### Excerpt to read
I think the difference is that AI can search and process external data sources rather than being given a data set.
The rocket engine above was made by searching the 'internet of everything' and designing from scratch rather than being given a pre existing blueprint.
The distinguishing AI feature is learning rather than simply executing.
The "AI" that exists does not do any of that.
Existing "AI" is a vast database of pre-processed disjointed "phrases" that it recombines in response to a prompt. If you ask about "the Sermon on the Mount" current "AI" systems doesn't read respond to your prompt by reading all the versions of the bible and then providing a reasoned analysis. "AI" searches it's database for the phrase "Sermon on the Mount" and then looks at all the other extended phrases in its database that includes the term and creates a coherent amalgam of those stored phrases.
Here is an excellent discussion on what AI is and what it isn't:
So I stirred up a bit of conversation on Twitter last week when I noted that I had already been handed ChatGPT produced assignments. For those who are unaware, ChatGPT is an ‘AI’ chatbo…
acoup.blog
Here is an outtake:
ChatGPT is chatbot (a program designed to mimic human conversation) that uses a large language model (a giant model of probabilities of what words will appear and in what order). That large language model was produced through a giant text base (
some 570GB, reportedly) though I can’t find that OpenAI has been transparent about what was and was not in that training base (though no part of that training data is post-2021, apparently).
The program was then trained by human trainers who both gave the model a prompt and an appropriate output to that prompt (supervised fine tuning) or else had the model generate several responses to a prompt and then humans sorted those responses best to worst (the reward model). At each stage the model is refined (
CGP Grey has a very accessible description of how this works) to produce results more in keeping with what the human trainers expect or desire. This last step is really important whenever anyone suggests that it would be trivial to train ChatGPT on a large new dataset;
a lot of human intervention was in fact required to get these results.

### What to work on
1) Answer these questions about the AI discussion:
(a) According to the AI discussion, what was searched to make the rocket engine?
(b) How large is the text base behind the large language model reported to be?
(c) Who is credited with a very accessible description of how the model is refined?
2) From the AI discussion, write out the part that begins with the words containing "I think the" and ends with "than simply executing.".
3) Carry on the AI discussion from its last sentence.

(Data items)
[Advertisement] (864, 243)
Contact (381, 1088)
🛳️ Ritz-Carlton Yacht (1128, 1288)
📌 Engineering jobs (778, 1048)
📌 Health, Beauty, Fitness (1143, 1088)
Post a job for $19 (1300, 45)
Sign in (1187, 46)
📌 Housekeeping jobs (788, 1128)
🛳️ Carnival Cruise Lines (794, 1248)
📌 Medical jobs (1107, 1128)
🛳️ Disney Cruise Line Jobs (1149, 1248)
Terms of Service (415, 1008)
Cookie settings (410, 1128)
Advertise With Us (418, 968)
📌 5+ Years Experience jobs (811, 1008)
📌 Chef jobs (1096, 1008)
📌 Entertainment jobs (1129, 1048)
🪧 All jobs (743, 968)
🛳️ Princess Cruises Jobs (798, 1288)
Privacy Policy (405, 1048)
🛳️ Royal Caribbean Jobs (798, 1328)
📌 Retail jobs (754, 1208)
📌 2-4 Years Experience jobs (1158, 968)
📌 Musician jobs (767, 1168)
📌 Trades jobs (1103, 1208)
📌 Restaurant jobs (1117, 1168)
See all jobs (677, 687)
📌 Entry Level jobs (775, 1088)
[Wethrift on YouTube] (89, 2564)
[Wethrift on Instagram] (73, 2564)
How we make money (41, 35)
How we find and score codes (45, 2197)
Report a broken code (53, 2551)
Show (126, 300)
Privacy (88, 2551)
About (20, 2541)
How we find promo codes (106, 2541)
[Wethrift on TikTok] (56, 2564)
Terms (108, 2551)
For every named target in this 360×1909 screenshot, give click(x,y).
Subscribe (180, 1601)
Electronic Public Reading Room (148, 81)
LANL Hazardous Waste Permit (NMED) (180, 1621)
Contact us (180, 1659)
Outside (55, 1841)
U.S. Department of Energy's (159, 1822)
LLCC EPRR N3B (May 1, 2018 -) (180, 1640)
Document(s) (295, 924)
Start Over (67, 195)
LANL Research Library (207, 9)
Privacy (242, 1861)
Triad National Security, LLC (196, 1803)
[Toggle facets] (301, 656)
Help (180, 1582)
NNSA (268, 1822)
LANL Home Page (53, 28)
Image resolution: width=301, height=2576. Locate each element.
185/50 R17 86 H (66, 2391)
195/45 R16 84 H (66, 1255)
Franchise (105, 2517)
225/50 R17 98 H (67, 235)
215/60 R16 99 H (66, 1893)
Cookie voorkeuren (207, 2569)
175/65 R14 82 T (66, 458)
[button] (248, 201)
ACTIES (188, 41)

### Your responses
1)
(a) The 'internet of everything'
(b) Some 570GB
(c) CGP Grey

2)
I think the difference is that AI can search and process external data sources rather than being given a data set.
The rocket engine above was made by searching the 'internet of everything' and designing from scratch rather than being given a pre existing blueprint.
The distinguishing AI feature is learning rather than simply executing.

3)
It is
crucial to note, however,
what the data is that is being collected and refined in the training system here: it is purely information about how words appear in relation to each other. That is, how often words occur together, how closely, in what relative positions and so on. It is not, as we do, storing
definitions or associations between those words and their real world referents, nor is it storing a perfect copy of the training material for future reference. ChatGPT does not sit atop a great library it can peer through at will; it has read every book in the library
once and distilled the statistical relationships between the words in that library
and then burned the library.
ChatGPT does not understand the
logical correlations of these words or the actual things that the words (as symbols) signify (their ‘referents’). It does not know that water makes you wet, only that ‘water’ and ‘wet’ tend to appear together and humans sometimes say ‘water makes you wet’ (in that order) for reasons it does not and cannot understand.
In that sense, ChatGPT’s greatest limitation is that it
doesn’t know anything about anything; it isn’t storing definitions of words or a sense of their meanings or connections to real world objects or facts to reference about them.
ChatGPT is, in fact, incapable of knowing anything at all. The assumption so many people make is that when they ask ChatGPT a question, it ‘researches’ the answer the way we would, perhaps by checking Wikipedia for the relevant information. But ChatGPT doesn’t have ‘information’ in this sense; it has no discrete facts. To put it one way, ChatGPT does not and cannot know that “World War I started in 1914.” What it
does know is that “World War I” “1914” and “start” (and its synonyms) tend to appear together in its training material, so when you ask, “when did WWI start?” it can give that answer.
But it can also give absolutely nonsensical or blatantly wrong answers with exactly the same kind of confidence because the language model has no space for knowledge as we understand it; it merely has a model of the statistical relationships between how words appear in its training material.
In artificial intelligence studies, this habit of manufacturing false information gets called an “
artificial hallucination,” but I’ll be frank I think this sort of terminology begs the question.